**Written task**
Convert every line of the records below into a Markdown table with the columns No. and Text, numbering the rows in order and omitting blank lines.

□ □ □

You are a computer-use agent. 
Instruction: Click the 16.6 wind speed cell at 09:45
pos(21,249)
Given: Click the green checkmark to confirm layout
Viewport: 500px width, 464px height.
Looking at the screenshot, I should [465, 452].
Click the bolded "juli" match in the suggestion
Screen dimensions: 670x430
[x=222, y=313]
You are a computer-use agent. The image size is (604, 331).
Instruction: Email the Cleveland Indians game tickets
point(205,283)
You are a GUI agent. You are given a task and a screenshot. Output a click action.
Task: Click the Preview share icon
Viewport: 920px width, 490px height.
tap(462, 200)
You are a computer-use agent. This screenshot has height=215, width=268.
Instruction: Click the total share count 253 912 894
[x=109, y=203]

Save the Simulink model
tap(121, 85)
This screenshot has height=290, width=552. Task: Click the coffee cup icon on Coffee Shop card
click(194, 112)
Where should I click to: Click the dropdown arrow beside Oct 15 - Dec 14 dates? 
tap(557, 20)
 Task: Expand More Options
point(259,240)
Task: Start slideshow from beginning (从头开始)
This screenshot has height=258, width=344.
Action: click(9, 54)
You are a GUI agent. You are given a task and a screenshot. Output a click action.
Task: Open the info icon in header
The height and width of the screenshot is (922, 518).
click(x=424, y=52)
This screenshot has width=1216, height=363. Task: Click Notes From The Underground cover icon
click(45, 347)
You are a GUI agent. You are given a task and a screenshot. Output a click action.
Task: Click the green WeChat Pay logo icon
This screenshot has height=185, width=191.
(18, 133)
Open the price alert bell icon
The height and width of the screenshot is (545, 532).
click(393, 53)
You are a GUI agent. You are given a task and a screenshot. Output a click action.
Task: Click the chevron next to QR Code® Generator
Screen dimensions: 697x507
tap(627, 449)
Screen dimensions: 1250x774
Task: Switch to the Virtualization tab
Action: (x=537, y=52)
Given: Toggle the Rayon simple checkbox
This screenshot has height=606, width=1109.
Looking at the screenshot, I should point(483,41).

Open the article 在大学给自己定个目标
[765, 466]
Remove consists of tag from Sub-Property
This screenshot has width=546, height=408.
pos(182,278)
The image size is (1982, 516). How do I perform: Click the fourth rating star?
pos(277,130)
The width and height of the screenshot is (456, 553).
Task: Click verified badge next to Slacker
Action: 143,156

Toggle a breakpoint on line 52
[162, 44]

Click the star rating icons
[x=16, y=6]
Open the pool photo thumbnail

□ □ □

**Answer in full**
| No. | Text |
|---|---|
| 1 | You are a computer-use agent.  |
| 2 | Instruction: Click the 16.6 wind speed cell at 09:45 |
| 3 | pos(21,249) |
| 4 | Given: Click the green checkmark to confirm layout |
| 5 | Viewport: 500px width, 464px height. |
| 6 | Looking at the screenshot, I should [465, 452]. |
| 7 | Click the bolded "juli" match in the suggestion |
| 8 | Screen dimensions: 670x430 |
| 9 | [x=222, y=313] |
| 10 | You are a computer-use agent. The image size is (604, 331). |
| 11 | Instruction: Email the Cleveland Indians game tickets |
| 12 | point(205,283) |
| 13 | You are a GUI agent. You are given a task and a screenshot. Output a click action. |
| 14 | Task: Click the Preview share icon |
| 15 | Viewport: 920px width, 490px height. |
| 16 | tap(462, 200) |
| 17 | You are a computer-use agent. This screenshot has height=215, width=268. |
| 18 | Instruction: Click the total share count 253 912 894 |
| 19 | [x=109, y=203] |
| 20 | Save the Simulink model |
| 21 | tap(121, 85) |
| 22 | This screenshot has height=290, width=552. Task: Click the coffee cup icon on Coffee Shop card |
| 23 | click(194, 112) |
| 24 | Where should I click to: Click the dropdown arrow beside Oct 15 - Dec 14 dates?  |
| 25 | tap(557, 20) |
| 26 |  Task: Expand More Options |
| 27 | point(259,240) |
| 28 | Task: Start slideshow from beginning (从头开始) |
| 29 | This screenshot has height=258, width=344. |
| 30 | Action: click(9, 54) |
| 31 | You are a GUI agent. You are given a task and a screenshot. Output a click action. |
| 32 | Task: Open the info icon in header |
| 33 | The height and width of the screenshot is (922, 518). |
| 34 | click(x=424, y=52) |
| 35 | This screenshot has width=1216, height=363. Task: Click Notes From The Underground cover icon |
| 36 | click(45, 347) |
| 37 | You are a GUI agent. You are given a task and a screenshot. Output a click action. |
| 38 | Task: Click the green WeChat Pay logo icon |
| 39 | This screenshot has height=185, width=191. |
| 40 | (18, 133) |
| 41 | Open the price alert bell icon |
| 42 | The height and width of the screenshot is (545, 532). |
| 43 | click(393, 53) |
| 44 | You are a GUI agent. You are given a task and a screenshot. Output a click action. |
| 45 | Task: Click the chevron next to QR Code® Generator |
| 46 | Screen dimensions: 697x507 |
| 47 | tap(627, 449) |
| 48 | Screen dimensions: 1250x774 |
| 49 | Task: Switch to the Virtualization tab |
| 50 | Action: (x=537, y=52) |
| 51 | Given: Toggle the Rayon simple checkbox |
| 52 | This screenshot has height=606, width=1109. |
| 53 | Looking at the screenshot, I should point(483,41). |
| 54 | Open the article 在大学给自己定个目标 |
| 55 | [765, 466] |
| 56 | Remove consists of tag from Sub-Property |
| 57 | This screenshot has width=546, height=408. |
| 58 | pos(182,278) |
| 59 | The image size is (1982, 516). How do I perform: Click the fourth rating star? |
| 60 | pos(277,130) |
| 61 | The width and height of the screenshot is (456, 553). |
| 62 | Task: Click verified badge next to Slacker |
| 63 | Action: 143,156 |
| 64 | Toggle a breakpoint on line 52 |
| 65 | [162, 44] |
| 66 | Click the star rating icons |
| 67 | [x=16, y=6] |
| 68 | Open the pool photo thumbnail |